Sharebrokers are focussing on educating clients in the aftermath of the GameStop incident, which saw the price of shares in the United States-based bricks and mortar retailer skyrocket at the expense of institutional investors.
A group of online retail traders banded together to drive up the value of GameStop and other underperforming stocks, as institutional investors looked to fill short positions.
Institutional investors short-sell stocks because they expect the price of the assets to fall, not rise.
A group of retail investors, using popular apps, saw that as an opportunity to drive up the price, forcing the larger investors to fill their short positions at much higher prices than expected, resulting in large losses.
The head of direct wealth at the brokerage firm, Jarden, Fiona Mackenzie said investors needed to understand the risks involved in taking part in this type of stock market activity, which was best described as speculative.
"The volatility we're currently seeing with GameStop's share price is reminiscent of what we saw during the dot-com bubble," she said, adding the growth of online retail investing had massively amplified speculative investment.
"While it's fantastic that shares are becoming more accessible, it's also vital that investors get comprehensive, high-quality information before jumping into investing.
"A handy way to think of it is like buying a house - you'd get all the necessary checks done before putting the money down, and the same goes for investing in shares."
The general manager of the New Zealand share app, Hatch, Kristen Lunman said the GameStop investment behaviour wasn't typical of the activity normally seen by its customers, with some 99 percent of investors looking for long-term investments.
"So what I think is happening, this is actually an activist movement," Lunman said, adding the apps had made it easy for small investors to actively trade shares.
"These apps have democratised access and you will have a very small percentage of people who opt to exhibit behaviours like this, partly potentially to benefit from volatility of a given share, but also to join, you know, activist movements like this, which may become more prevalent in the future."
Sharesies co-founder Leighton Roberts said the app was also focusing on educating customers, but was not blocking its users from trading shares in GameStop or any others.
"There's a lot of headlines around what's happening with the sheer volume - unprecedented volume of shares - so our app is actually holding up fine," he said delays were a result of the interconnection with the US markets, which was a bit slow, particularly at busy times.
Meanwhile, the Financial Markets Authority said it had been following the GameStop case with interest.
"We have welcomed the new wave of retail investors to the capital markets.
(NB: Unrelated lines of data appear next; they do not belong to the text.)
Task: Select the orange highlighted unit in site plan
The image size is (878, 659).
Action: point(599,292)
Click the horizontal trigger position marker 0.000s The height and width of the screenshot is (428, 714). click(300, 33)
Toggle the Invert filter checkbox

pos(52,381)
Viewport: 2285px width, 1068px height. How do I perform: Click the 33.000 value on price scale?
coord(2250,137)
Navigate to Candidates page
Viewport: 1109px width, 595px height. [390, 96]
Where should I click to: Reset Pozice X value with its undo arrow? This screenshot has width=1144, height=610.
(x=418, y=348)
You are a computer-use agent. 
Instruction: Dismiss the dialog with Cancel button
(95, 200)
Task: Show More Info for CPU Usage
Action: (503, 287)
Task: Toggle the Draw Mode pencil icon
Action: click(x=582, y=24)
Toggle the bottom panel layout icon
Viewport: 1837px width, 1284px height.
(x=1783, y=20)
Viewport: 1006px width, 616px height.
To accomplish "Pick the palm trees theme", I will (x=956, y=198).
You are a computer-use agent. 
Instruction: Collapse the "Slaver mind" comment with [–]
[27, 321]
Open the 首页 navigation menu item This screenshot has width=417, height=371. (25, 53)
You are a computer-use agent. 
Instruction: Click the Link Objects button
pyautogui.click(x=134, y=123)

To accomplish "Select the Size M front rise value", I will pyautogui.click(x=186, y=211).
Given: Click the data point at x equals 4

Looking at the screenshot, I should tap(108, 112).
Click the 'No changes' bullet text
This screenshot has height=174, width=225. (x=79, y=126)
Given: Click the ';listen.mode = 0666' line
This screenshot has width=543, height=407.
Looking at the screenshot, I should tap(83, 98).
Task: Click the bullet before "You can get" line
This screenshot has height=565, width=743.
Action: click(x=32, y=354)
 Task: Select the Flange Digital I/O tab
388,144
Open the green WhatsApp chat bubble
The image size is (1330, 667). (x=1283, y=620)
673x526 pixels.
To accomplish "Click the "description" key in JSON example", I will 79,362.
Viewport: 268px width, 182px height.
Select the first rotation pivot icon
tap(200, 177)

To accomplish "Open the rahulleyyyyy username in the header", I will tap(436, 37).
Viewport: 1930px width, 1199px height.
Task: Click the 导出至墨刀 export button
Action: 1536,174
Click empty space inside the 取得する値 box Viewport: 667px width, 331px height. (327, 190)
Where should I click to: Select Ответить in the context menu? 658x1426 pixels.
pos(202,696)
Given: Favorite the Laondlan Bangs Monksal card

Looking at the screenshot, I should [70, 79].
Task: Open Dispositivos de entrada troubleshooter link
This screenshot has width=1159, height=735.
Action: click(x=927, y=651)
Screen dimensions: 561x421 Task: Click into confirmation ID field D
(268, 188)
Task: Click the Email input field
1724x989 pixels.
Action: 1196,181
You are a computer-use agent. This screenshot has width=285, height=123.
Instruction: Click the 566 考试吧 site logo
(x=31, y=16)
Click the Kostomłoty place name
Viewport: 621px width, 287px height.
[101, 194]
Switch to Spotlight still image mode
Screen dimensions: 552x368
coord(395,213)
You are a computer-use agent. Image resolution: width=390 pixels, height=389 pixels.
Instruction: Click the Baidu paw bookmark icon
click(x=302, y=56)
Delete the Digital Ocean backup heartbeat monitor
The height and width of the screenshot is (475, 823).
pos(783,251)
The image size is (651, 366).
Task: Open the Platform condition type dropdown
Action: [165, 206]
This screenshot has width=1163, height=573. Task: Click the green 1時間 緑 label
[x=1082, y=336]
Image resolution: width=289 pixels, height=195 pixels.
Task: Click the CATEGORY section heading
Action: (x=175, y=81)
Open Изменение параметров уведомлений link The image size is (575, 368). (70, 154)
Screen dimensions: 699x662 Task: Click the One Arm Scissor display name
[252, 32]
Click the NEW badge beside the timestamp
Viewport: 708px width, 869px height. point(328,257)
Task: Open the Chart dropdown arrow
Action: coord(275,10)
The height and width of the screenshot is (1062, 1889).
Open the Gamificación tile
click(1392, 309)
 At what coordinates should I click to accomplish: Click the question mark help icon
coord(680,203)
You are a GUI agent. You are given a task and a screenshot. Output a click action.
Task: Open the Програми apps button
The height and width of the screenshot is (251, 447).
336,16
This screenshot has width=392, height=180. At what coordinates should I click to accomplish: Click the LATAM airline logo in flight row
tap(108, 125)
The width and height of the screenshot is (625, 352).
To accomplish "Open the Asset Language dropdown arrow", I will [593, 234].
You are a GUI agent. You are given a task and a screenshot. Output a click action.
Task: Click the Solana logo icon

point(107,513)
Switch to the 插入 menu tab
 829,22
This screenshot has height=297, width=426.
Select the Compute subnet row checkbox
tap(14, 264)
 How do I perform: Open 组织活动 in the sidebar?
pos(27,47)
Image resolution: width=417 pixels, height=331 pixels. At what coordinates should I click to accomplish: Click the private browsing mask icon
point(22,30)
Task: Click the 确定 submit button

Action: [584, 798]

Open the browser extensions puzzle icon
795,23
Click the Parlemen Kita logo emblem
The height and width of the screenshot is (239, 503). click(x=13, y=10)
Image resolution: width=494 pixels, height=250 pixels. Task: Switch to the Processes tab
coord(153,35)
However, we have expressed our concerns about investors potentially spreading misinformation on social forums and following the herd into high-risk investments.
"Investors need to think carefully about their capacity for loss when considering high-risk investments, such as shares in an individual company, especially in volatile markets."
In any case, the FMA said it would not speculate on whether there was market manipulation involved in the GameStop activity.
It said it was up to RegCo, formerly as NZX Regulation, to detect and take action against any instances of market manipulation.
RegCo did not respond to RNZ's request for comment.